朝、自分の財布が空になっていく感覚を充分に覚えたまま起床した。
「くっそ、あの野郎」
怜奈に大半を奢らされた忌まわしい記憶は脳を支配している。恐らく脳の半分を鳥束、もう半分を金が埋め尽くしているだろう。
「おっはよー、かーい!昨日は楽しかったね」
「罪悪感とかねえのかよ、お前は」
「罪悪感?あるわけないでしょ、あるのは感謝だけだよ」
「え?あ、そう」
割りと予想外の答えに快は驚いた。彼女とはもうかなりの年数を共にしているが、未だこうゆう、不意の感謝や謝罪は読めない。
「よう、寝不足か?」
「当たり前ですよ、機械仕掛けなのは頭だけですから」
快と怜奈の横で珍しく大きなあくびをする冬真を電樹はじろじろと見ている。
「?なんです?」
「お前さ、人間の脳になってみたいとか思ったことないの?」
電樹のこれもまた珍しい質問に冬真も目を丸くする。
「興味はありますよ、多彩な感情というものを理解してみたかった」
その答えを受けた電樹は一瞬、悲しそうな顔をして、聞こえようもないほど小さな声で呟いた。
「そうか…ホントに忘れちまったんだな…」
「何ですか?」
「いや、何でもねぇ。
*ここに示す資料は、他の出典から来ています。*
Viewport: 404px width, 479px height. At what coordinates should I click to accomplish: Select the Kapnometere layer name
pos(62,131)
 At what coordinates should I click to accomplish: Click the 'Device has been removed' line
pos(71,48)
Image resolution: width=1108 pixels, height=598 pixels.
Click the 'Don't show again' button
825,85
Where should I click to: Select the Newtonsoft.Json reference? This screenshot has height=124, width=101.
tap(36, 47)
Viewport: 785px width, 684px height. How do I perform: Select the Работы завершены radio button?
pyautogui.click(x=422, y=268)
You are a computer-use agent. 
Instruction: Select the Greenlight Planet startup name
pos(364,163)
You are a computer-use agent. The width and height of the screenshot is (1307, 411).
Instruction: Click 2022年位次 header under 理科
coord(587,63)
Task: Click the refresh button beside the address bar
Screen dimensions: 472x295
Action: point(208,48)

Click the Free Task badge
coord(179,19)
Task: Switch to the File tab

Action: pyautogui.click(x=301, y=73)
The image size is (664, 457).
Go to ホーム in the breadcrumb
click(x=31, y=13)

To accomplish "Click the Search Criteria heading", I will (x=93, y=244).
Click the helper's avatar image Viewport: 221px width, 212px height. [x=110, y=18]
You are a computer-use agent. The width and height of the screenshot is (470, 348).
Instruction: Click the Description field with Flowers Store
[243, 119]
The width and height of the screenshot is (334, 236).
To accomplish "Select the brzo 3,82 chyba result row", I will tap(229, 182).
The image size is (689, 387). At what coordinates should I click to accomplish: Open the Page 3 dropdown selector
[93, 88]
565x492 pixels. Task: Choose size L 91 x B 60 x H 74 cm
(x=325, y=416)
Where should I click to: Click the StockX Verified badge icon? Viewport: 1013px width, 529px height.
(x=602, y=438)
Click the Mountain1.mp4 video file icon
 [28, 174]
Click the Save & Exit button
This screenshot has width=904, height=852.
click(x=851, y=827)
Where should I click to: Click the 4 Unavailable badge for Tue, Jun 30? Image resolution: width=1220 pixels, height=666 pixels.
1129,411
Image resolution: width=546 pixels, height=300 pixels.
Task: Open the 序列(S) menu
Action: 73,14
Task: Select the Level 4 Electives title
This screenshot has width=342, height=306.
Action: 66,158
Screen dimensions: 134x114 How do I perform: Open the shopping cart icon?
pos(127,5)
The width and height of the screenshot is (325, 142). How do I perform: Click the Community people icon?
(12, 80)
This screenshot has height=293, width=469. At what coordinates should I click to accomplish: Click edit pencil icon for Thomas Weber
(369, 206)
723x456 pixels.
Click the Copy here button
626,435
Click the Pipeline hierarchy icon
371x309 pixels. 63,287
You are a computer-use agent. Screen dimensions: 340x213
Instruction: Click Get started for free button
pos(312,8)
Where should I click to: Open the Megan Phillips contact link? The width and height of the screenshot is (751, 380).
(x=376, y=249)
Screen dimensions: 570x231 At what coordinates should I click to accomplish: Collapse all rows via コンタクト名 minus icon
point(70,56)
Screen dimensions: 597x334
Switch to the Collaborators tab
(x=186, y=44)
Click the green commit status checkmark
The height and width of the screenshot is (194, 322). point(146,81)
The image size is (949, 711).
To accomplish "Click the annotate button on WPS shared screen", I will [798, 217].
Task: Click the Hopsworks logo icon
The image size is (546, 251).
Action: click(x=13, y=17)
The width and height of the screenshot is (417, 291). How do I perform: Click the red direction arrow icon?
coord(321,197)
お前って案外頭悪いよな」
「は?何なんですか?私だって怒りぐらいなら覚えますよ!」
そうして二人はいつも通りになる。そんな二人を微笑ましそうに見てる祐希の後ろで解華が「ごめんなさい」と小さく言ったのは誰にも聞こえていなかった。


「おはよー」
教室に鳥束が入ってくれる。以前と違う鳥束には快もすぐに気づいた。が、快が言う前に運聖が言った。
「お!せんせー眼鏡じゃん!おそろー!」
長身で眼鏡、それを満たすのはこの学校で運聖しかいない。そんな運聖を見て、望美は吐き捨てる。
「何よそれ、気持ち悪い」
「ああ?んだとコラもう一回言ってみやがれ!」
二人を見て、鳥束は笑う。そして近くにいる大也に聞く。
「あの二人、付き合ってるんだっけ?いつもあんななの?」
「気にしなくていいですよ、あれはもう習性みたいなもんですから」
「そうか…いいね。ザ・青春って感じで」
鳥束の本心の様にも聞こえたそれは何か深みを感じられた気がした。
「さて、今日だけど。さっき校長に連絡があった。君たちに依頼だ」
「へぇ、なんです?」
「異能力者が誘拐事件を起こした様だ。手がつけられないから君たちに頼みたいらしい」
異能力者が起こす事件、世間では頻繁に起きている。たまにプロのファイターが手の回らない事件を快達が解決することがある。
「ただの誘拐事件なら断っていたけど、異能力者が相手なら放ってはおけないね」
祐希が立ち上がる。それに続いて皆も立ち上がる。